## TO BE DONE
**A.** In the housing discussion, reproduce word for word the stretch from "To answer your" through "affordable housing programmes)".
**B.** Answer these from the housing discussion:
(i) Under the proposed restriction, at what rent level will under 35s be eligible for housing benefit?
(ii) Which four organizations does a commenter say were referred to as "Labour party, and their friends in the media"?
(iii) According to one commenter, who did Andrew Stunell assert introduced security of tenure?

## EXCERPT
******************************
Absolutely. Why should we subsidise their education or healthcare, too?
To answer your question, maybe it’s because we have gone through the era of slum living and didn’t really like it?
Simon, the problem there is that the proposed reduction of housing benefit allowances (or local housing allowances) plus cuts to HB for those on other benefits, plus the proposed caps on housing benefit and the proposed restriction that under 35s will only eligible for HB at single room rent level, makes housing benefit very restrictive – so actually social housing tenants will struggle to meet markety rents and the poor will not be able to afford the new housing that Andrew Stunnel says that the new social housing model will somehow be able to fund (which is still pretty inexplicable when DCLG is cutting at least 50% from the available capital budget funding for affordable housing programmes)
Andrew – I’m sure you think you’re doing the right thing, but do you really have to refer to Shelter, Crisis, Citizens Advice, the National Housing Federation as “Labour party, and their friends in the media” etc – they are housing professionals and advisers who have studied the problem for years, know what the need is, and given the current state of market rents, from the available evidence they are all predicting an affordability gap and consequently increased levels of homelessness (and possibly more repossession with reductions to ISMI support).
Andrew, I also understand that you’re a committed Christian and lay-preacher – the question you need to ask you conscience is whether you want to be the Minister associated with a whole new generation of “Cathy Come Home” type of homeleness – ie young vulnerable people on low incomes who don’t have family support who end up being unable to afford a roof over their head and end up in the cardboard cities that were a familiar sight in last recessionary cycle.
Please take advice and think again on this.
@inks
” I don’t have my copy of Arden’s Housing Law to hand but I’m sure security of tenure pre-dates Thatcherism”
Your right, security of tenure definitely pre-dates MRS T by a long way, Andrew Stunell’s assertion that it was introduced by Thatcher is clearly wrong, he probably heard this ‘fact’ from one of his Tory colleagues and he’s just repeating it, makes me wonder just what else has been whispered in his ear and he now believes,
@Andrew Stunell
To echo a line from your post in another article – “Don’t believe everything you hear” – from the Conservatives
@ nige and inks
I think Andrew may be right abut security of tenure, at least as we know it: http://www.insidehousing.co.uk/ihstory.aspx?storycode=6502270
@nige
I see your point, rather a lot of LibDem ministers seem to be hearing these facts from their kindly Tory counterparts – they’re trotting them out parrot fashion.
******************************
## COLLECTED DATA
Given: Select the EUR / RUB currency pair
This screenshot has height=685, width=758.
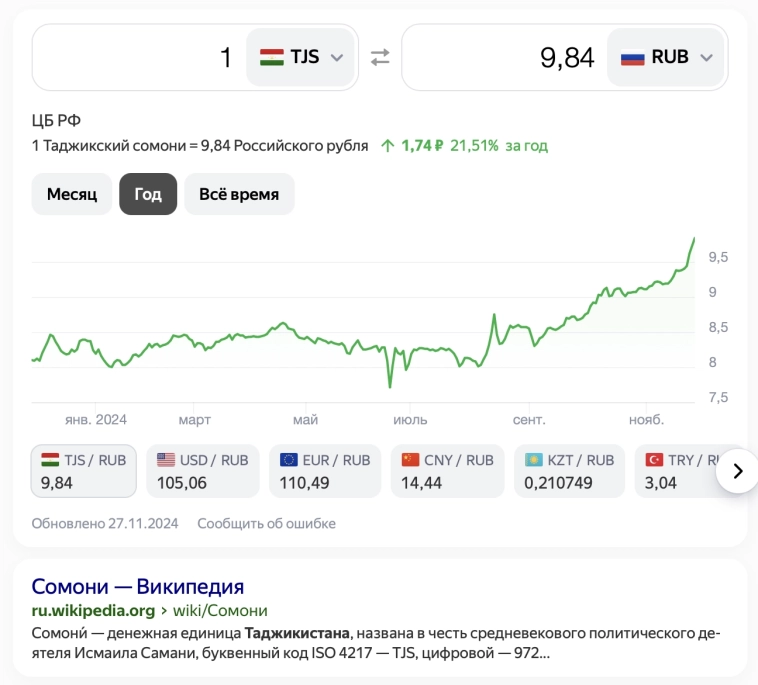Looking at the screenshot, I should coord(325,471).
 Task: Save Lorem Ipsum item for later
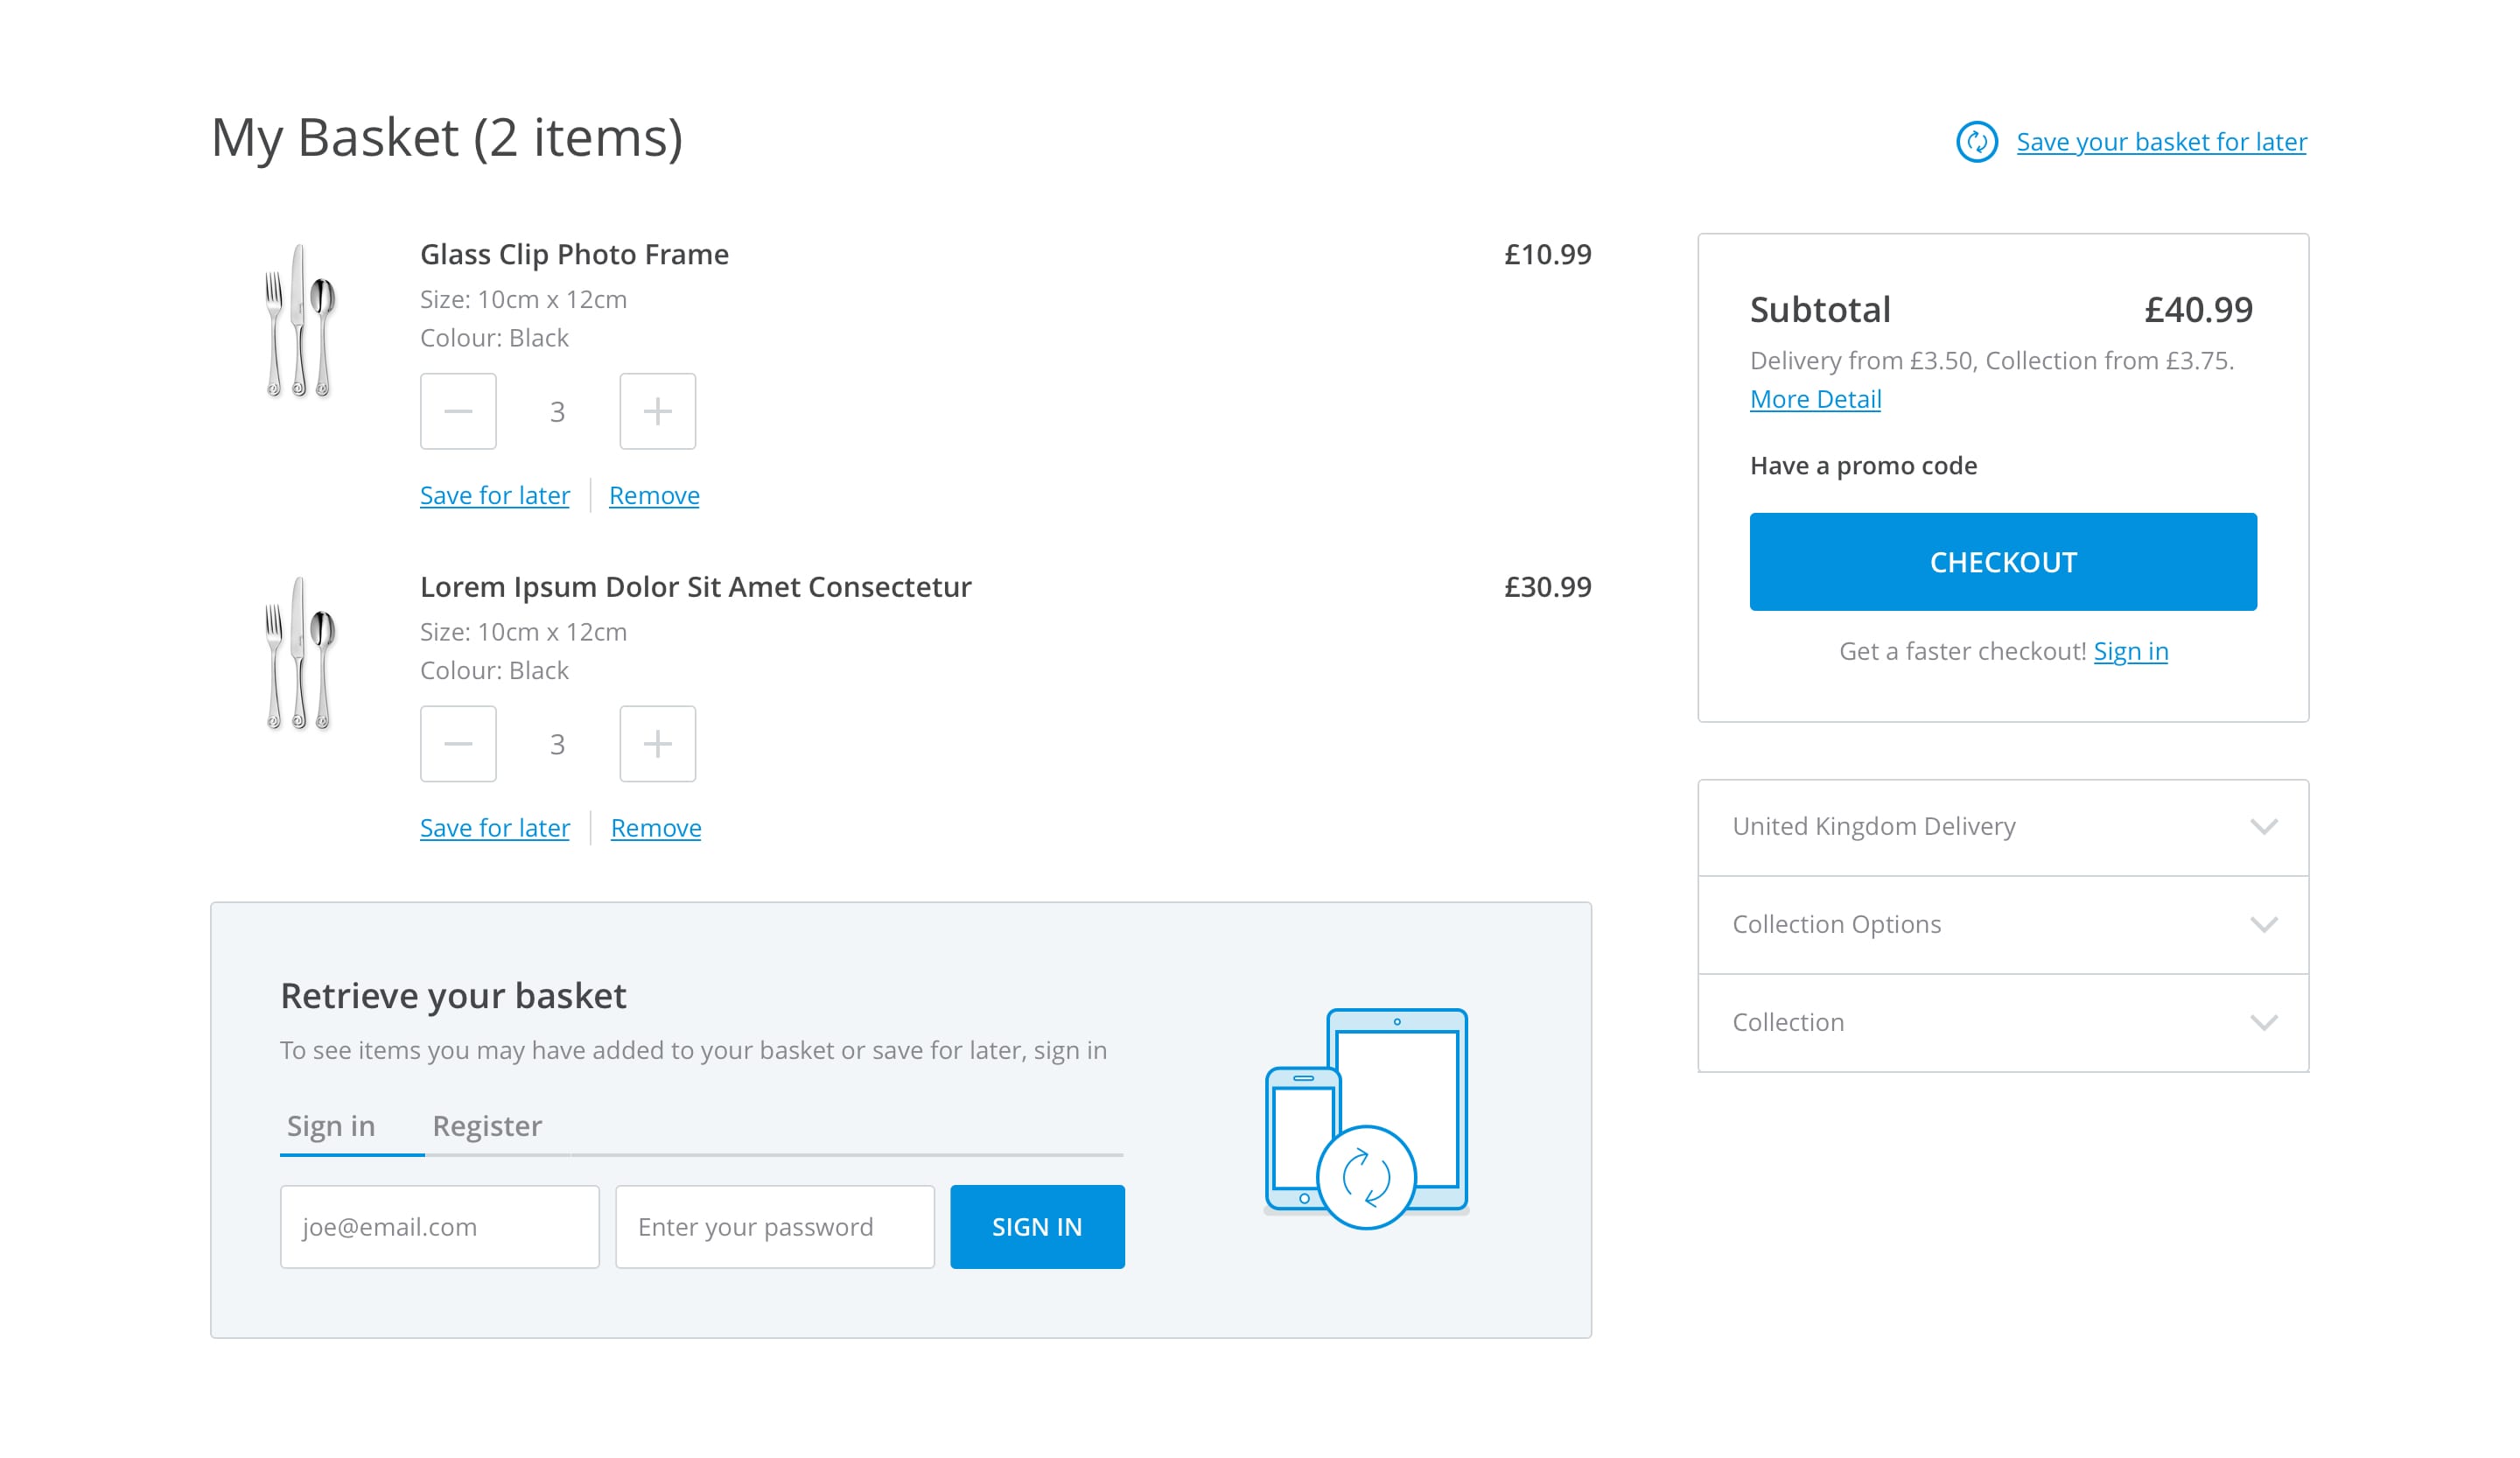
******************************
## THE RESULTS
**A.**
To answer your question, maybe it’s because we have gone through the era of slum living and didn’t really like it?
Simon, the problem there is that the proposed reduction of housing benefit allowances (or local housing allowances) plus cuts to HB for those on other benefits, plus the proposed caps on housing benefit and the proposed restriction that under 35s will only eligible for HB at single room rent level, makes housing benefit very restrictive – so actually social housing tenants will struggle to meet markety rents and the poor will not be able to afford the new housing that Andrew Stunnel says that the new social housing model will somehow be able to fund (which is still pretty inexplicable when DCLG is cutting at least 50% from the available capital budget funding for affordable housing programmes)

**B.**
(i) Single room rent level.
(ii) Shelter, Crisis, Citizens Advice and the National Housing Federation.
(iii) Thatcher.